━━━━━ Bahan untuk Diolah
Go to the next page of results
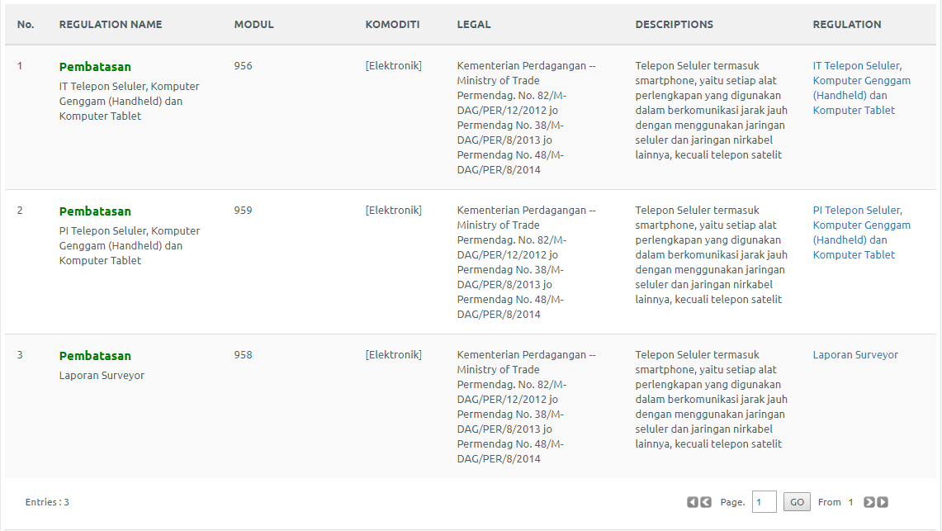Viewport: 942px width, 531px height. [869, 502]
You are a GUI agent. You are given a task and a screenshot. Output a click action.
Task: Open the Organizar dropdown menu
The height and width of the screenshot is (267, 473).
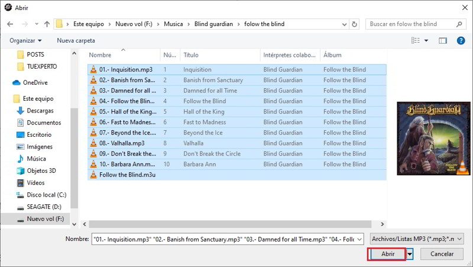(25, 40)
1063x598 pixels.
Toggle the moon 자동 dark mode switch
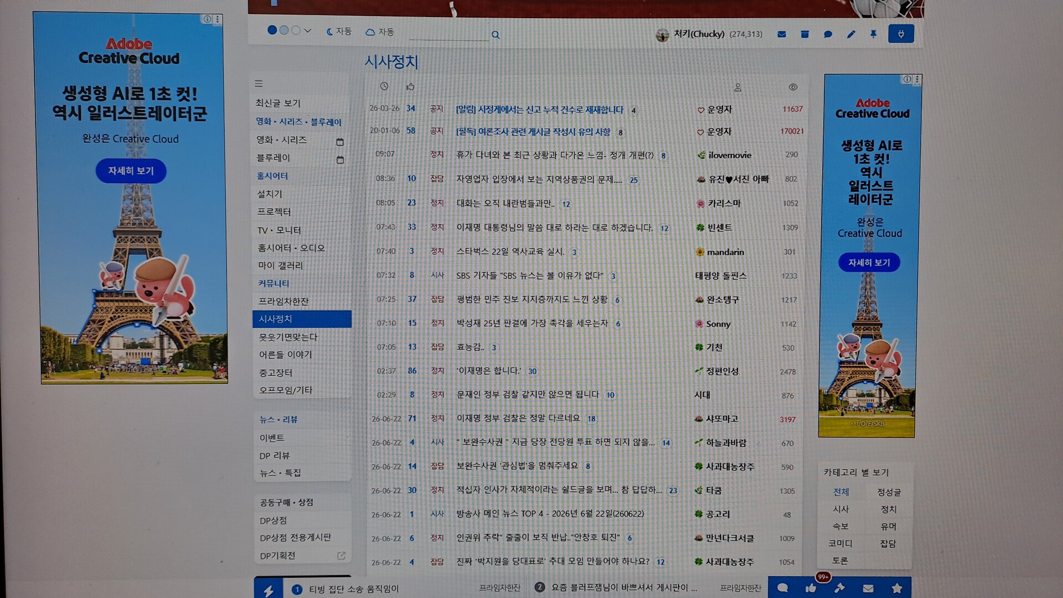339,32
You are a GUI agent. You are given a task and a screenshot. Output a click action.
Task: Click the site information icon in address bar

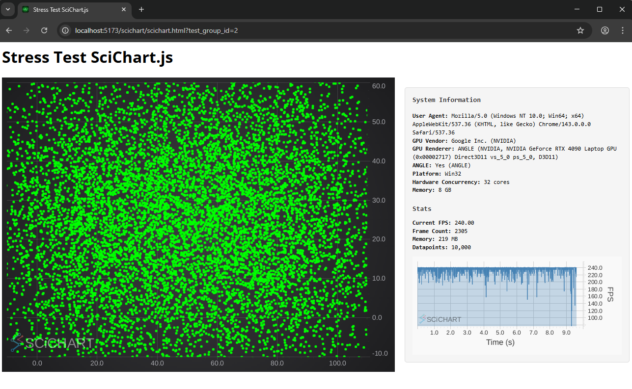(65, 30)
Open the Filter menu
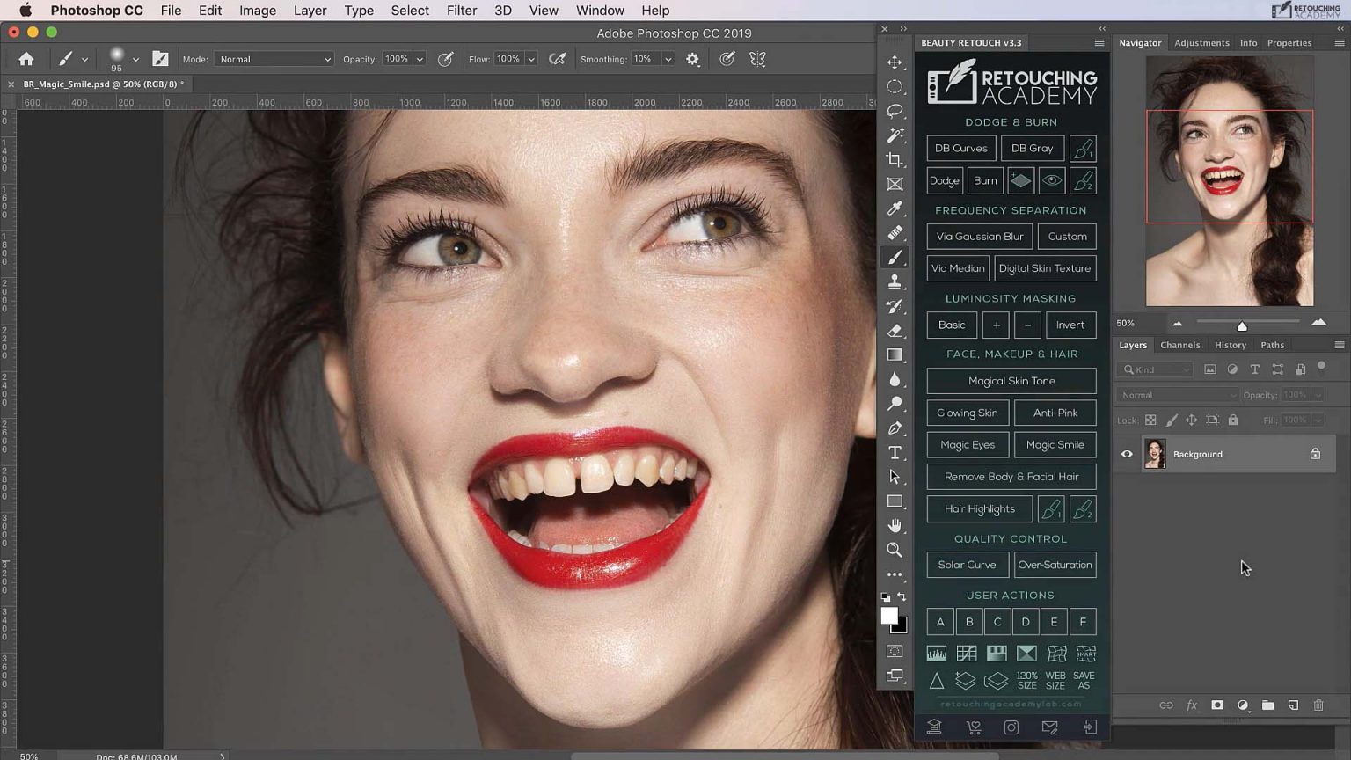Screen dimensions: 1351x760 (x=461, y=10)
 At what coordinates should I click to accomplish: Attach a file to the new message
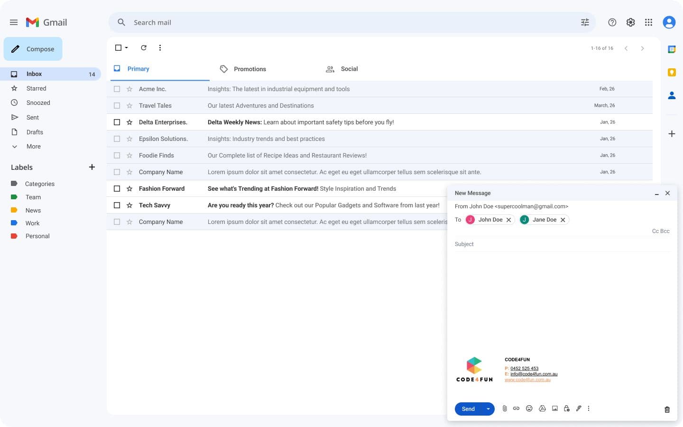click(505, 408)
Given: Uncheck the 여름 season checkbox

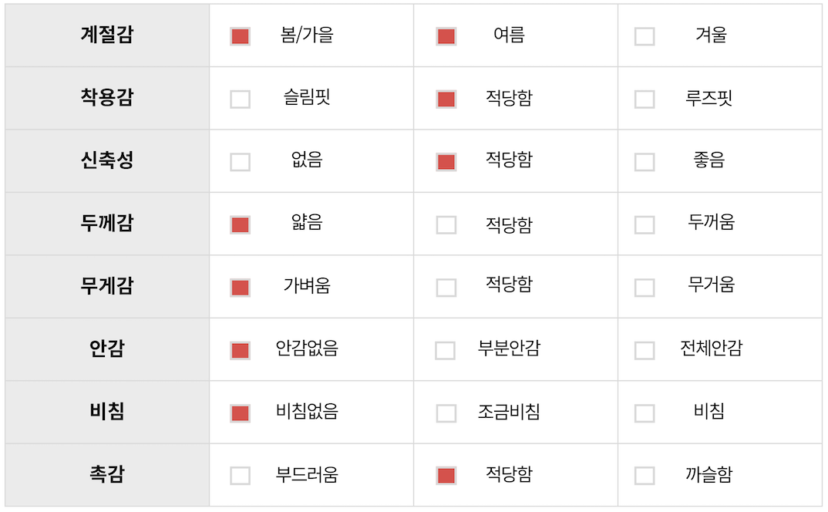Looking at the screenshot, I should pos(446,36).
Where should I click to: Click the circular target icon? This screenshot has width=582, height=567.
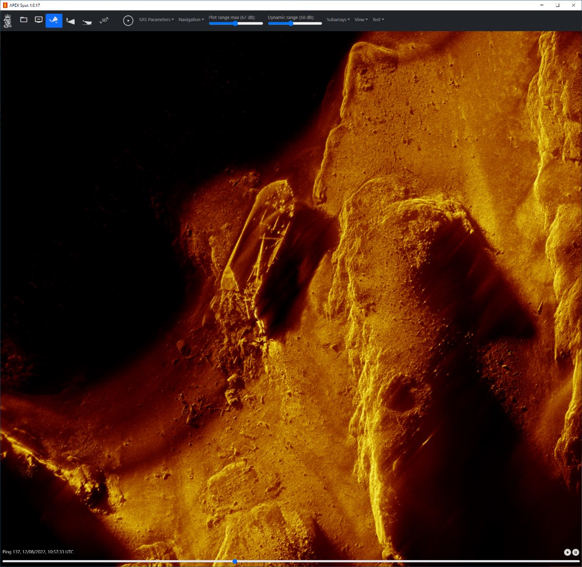(128, 21)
━━━━━━━━━━
#### [Tujuan Tugas]
Ambil seluruh baris di atas dan tuliskan kembali tanpa perubahan sedikit pun, tetapi jangan sertakan gambarnya.

#### [Hasil Latihan]
Go to the next page of results
Viewport: 942px width, 531px height. [869, 502]
You are a GUI agent. You are given a task and a screenshot. Output a click action.
Task: Open the Organizar dropdown menu
The height and width of the screenshot is (267, 473).
(25, 40)
1063x598 pixels.
Toggle the moon 자동 dark mode switch
339,32
You are a GUI agent. You are given a task and a screenshot. Output a click action.
Task: Click the site information icon in address bar

(65, 30)
Open the Filter menu
Screen dimensions: 1351x760 (x=461, y=10)
 At what coordinates should I click to accomplish: Attach a file to the new message
click(505, 408)
Given: Uncheck the 여름 season checkbox

Looking at the screenshot, I should pos(446,36).
Where should I click to: Click the circular target icon? This screenshot has width=582, height=567.
(128, 21)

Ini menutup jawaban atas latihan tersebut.